During this upended corona virus period, each of us will feel our mood and energy ebb and flow. This undulating wave of energy is natural throughout life; however, when in the midst of a seemingly endless—and somewhat scary—challenge, the fluctuations may seem more pronounced and unsettling. It is likely that at least one day or one hour will mark your personal downswing: The restrictions and the ever-changing statistics and news bulletins diminish energy reserves and the determination to stay positive.

When the stark reality of the situation hits hard—i.e., no one knows how long this will continue, or when we will feel free and safe again—immerse yourself in the following practice. The moves and pranayama reach deeply into the lungs, helping you to breathe more fully. As the breath deepens, the eliminatory function of the Lungs increases; the result is renewed energy and mental clarity. With these qualities reinstated, we can persevere with a balanced perspective. 

The yang partner to the Lung organ system is the Large Intestine. These two meridians are located on the inner and outer arm, with the thumb marking one end of the Lung meridian; the index finger lies at one end of the Large Intestine meridian. Thus, today’s practice will focus on strong arm movements with the thumb and index fingers playing a significant role.

Begin with some warm-ups to release tension in the spine, shoulders, and neck, and to find your breath. On all fours, move into Cat/Cow spinal flexes for 1 minute. Then, immediately shift into Downward Dog. Stay here, eyes closed, breathing deeply for another minute. 

From Down Dog, bring the knees back down, and sit back onto the heels for Baby Pose with a few deep breaths. (The forehead rests on the floor and the arms extend back on the ground toward the feet.) Then, lift the arms and the head; the torso rests on the thighs with the head in line with the spine. The arms reach back next to the legs, with the hands at hip level; turn the palms to face each other. Begin Breath of Fire; continue for 1 minute.

Next, roll up to sit on your heels; you may place a pillow between your heels and bottom. Tilt your torso forward, so that you can place your palms on the floor in front of the knees. Inhale through the nose, and deeply arch the spine forward as the head tilts up and slightly back. To exhale, round the spine backward; the head comes down, bringing the chin in toward the throat. Exhale by sticking your tongue down toward the chin, and push the air from the throat with a raspy “hah,” as if to clear your throat. Continue the flexes with breath at a steady, but rapid pace for 1 minute.

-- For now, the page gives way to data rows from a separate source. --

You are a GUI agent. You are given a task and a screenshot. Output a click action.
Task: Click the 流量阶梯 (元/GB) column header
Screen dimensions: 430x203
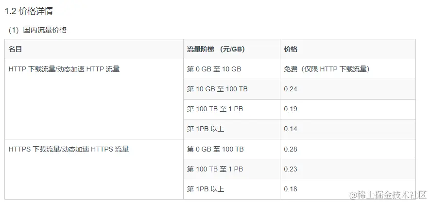pos(232,49)
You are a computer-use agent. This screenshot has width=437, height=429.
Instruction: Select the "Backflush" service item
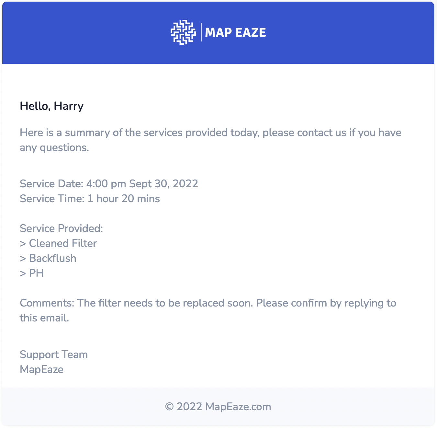click(x=53, y=258)
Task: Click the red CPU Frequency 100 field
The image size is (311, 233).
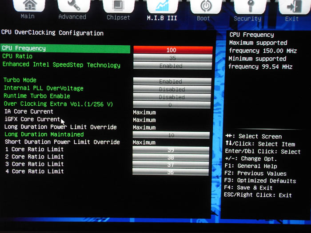Action: pos(173,50)
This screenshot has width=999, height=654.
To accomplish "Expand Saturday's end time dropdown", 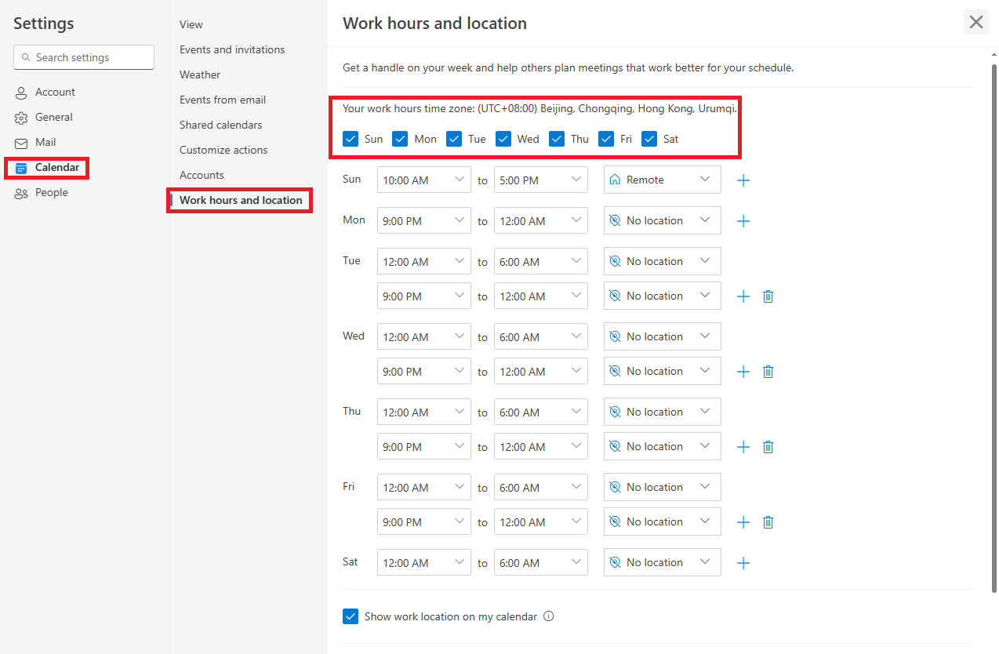I will [540, 562].
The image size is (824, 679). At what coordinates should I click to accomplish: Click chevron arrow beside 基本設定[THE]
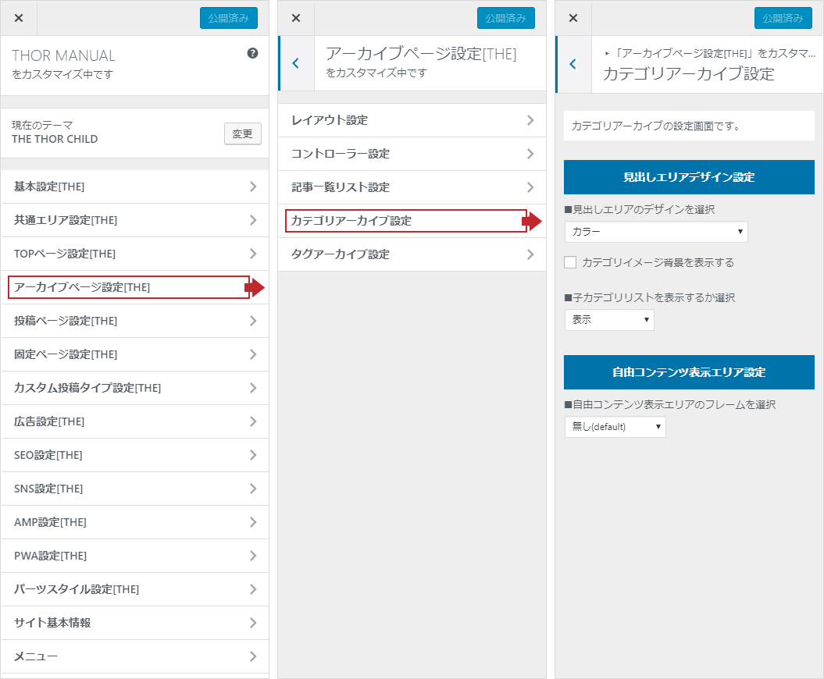pyautogui.click(x=252, y=187)
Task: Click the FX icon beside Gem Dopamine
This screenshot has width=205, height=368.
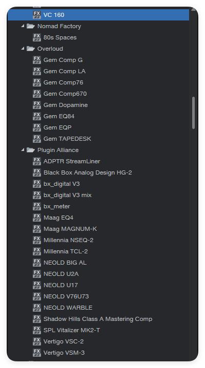Action: tap(37, 105)
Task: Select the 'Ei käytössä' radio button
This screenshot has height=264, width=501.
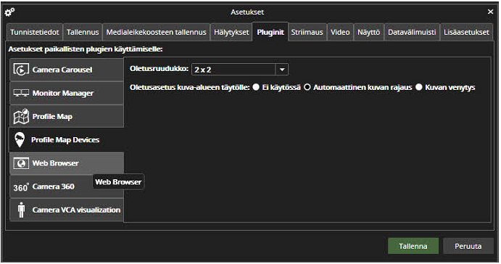Action: point(256,87)
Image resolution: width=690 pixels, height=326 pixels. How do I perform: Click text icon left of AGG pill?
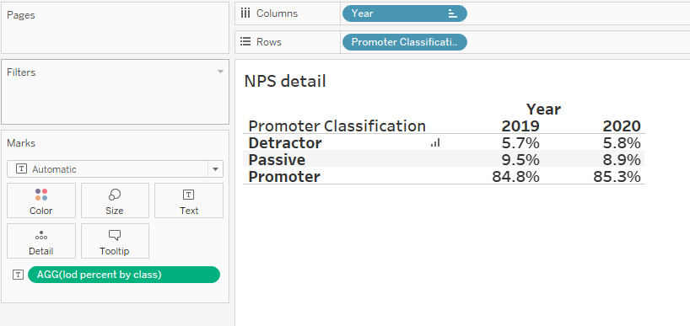click(x=18, y=275)
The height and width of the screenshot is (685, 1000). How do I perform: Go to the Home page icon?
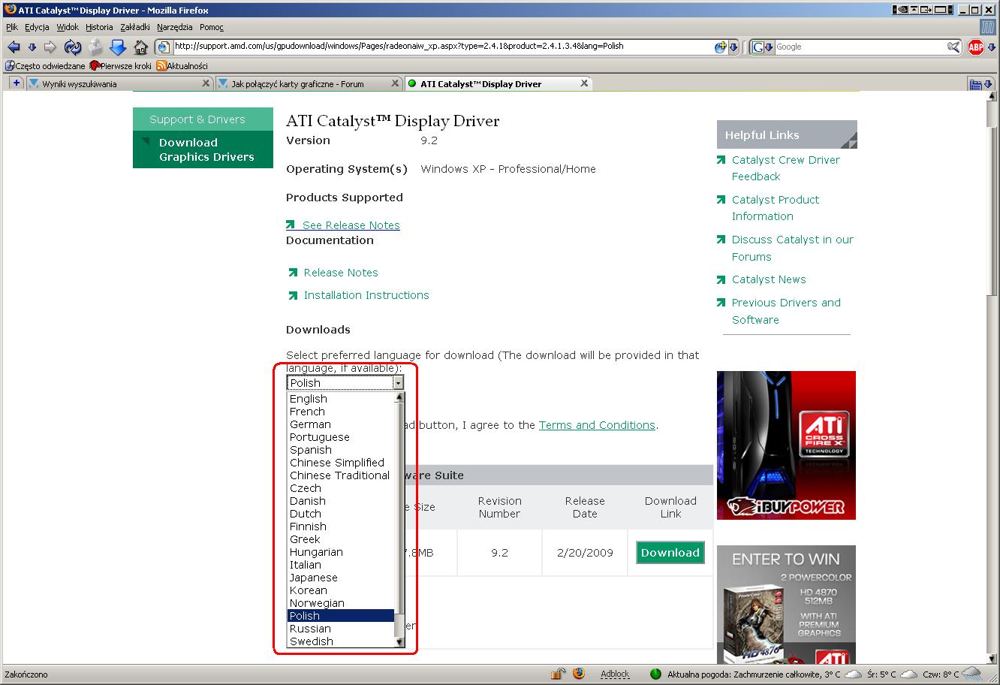click(x=140, y=47)
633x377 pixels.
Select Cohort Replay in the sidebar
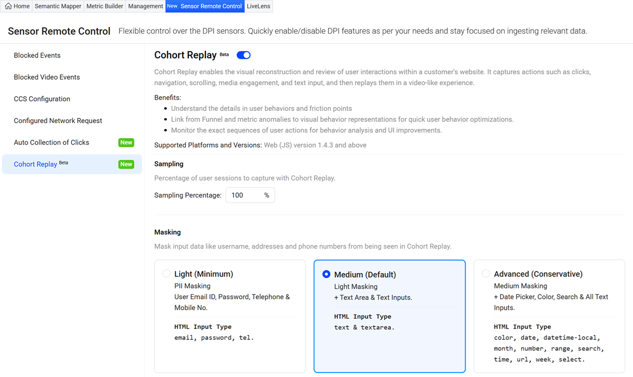coord(36,164)
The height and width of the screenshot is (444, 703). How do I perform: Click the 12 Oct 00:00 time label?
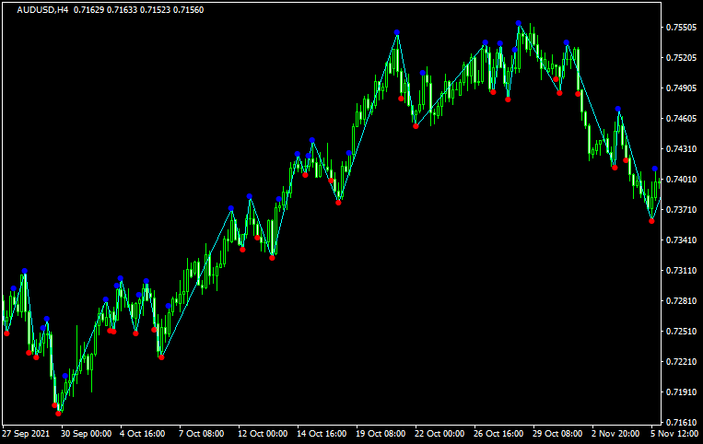[x=264, y=433]
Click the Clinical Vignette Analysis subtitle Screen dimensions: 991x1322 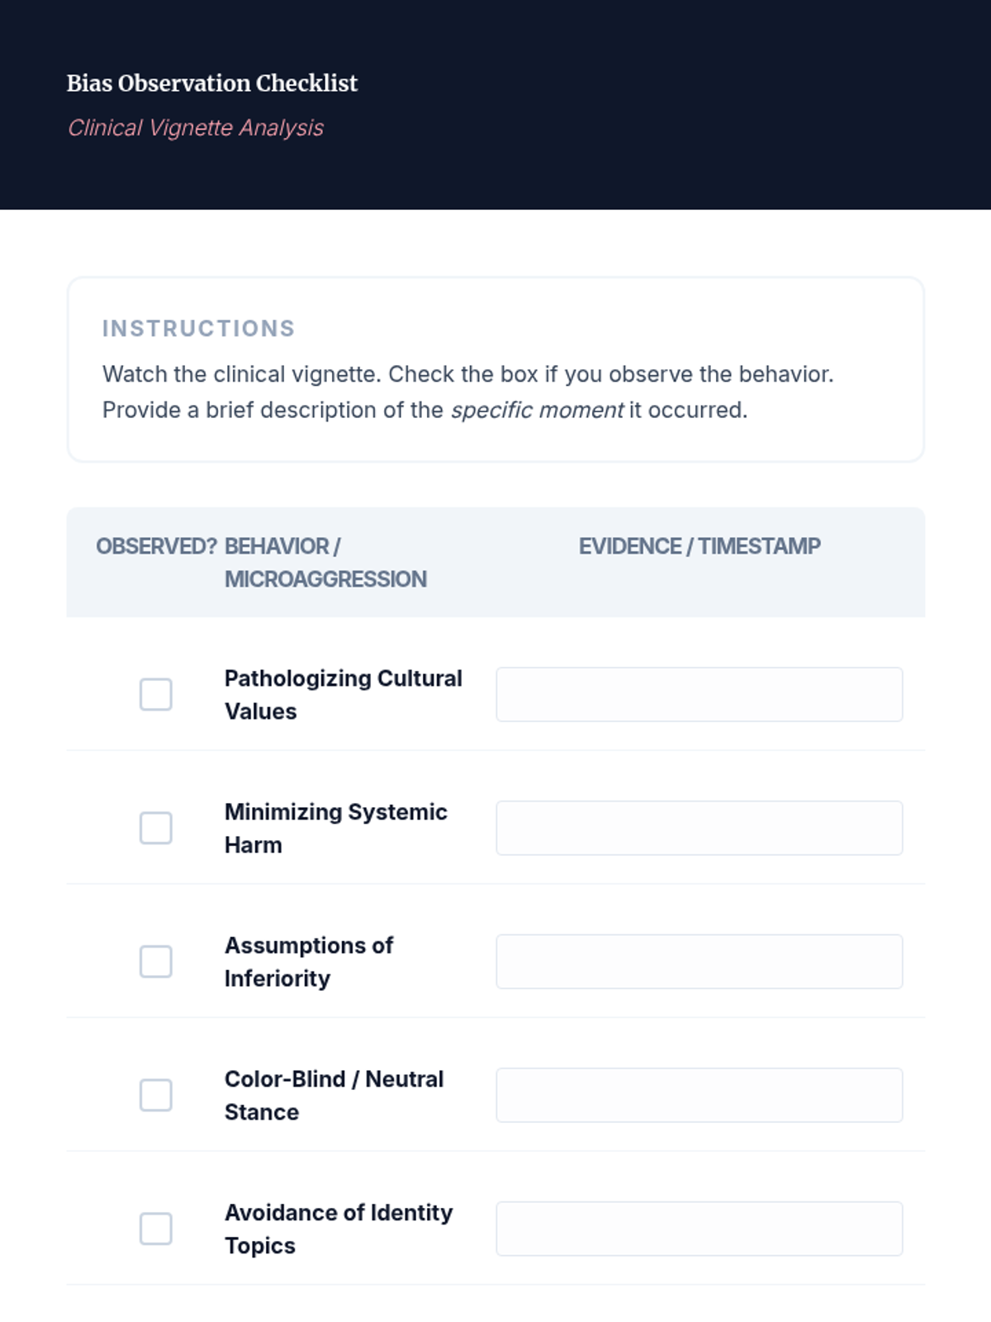[196, 128]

Now, sit in whatever position is most comfortable for you. Bring the hands behind the neck in Venus Lock (fingers interlaced). Keeping the elbows up and parallel to the ground, inhale to twist the upper body to the left; exhale to twist to the left. Continue for 1 minute.

Keep the hands in Venus Lock behind the neck, but switch the interlace of the fingers; it will be the “unnatural” way for you. Inhale to straighten the arms up, lengthening through the elbows; the palms turn to face up as you extend the arms. Exhale to bring the hands back down behind the neck. Continue briskly—inhale up, exhale down—for 1 minute. 

Now, bring the hands in front of the chest. Once again, interlace the fingers; this time, create Venus Lock in the way that is natural, or most comfortable for you. Turn the palms to face out: Inhale as you push the arms straight forward; exhale to bring them back in, stopping a few inches away from the chest. This internal rotation of the shoulders with the palms facing forward may be challenging at first; with the vigorous movement and powerful breath, any discomfort should resolve. Continue for 1 minute.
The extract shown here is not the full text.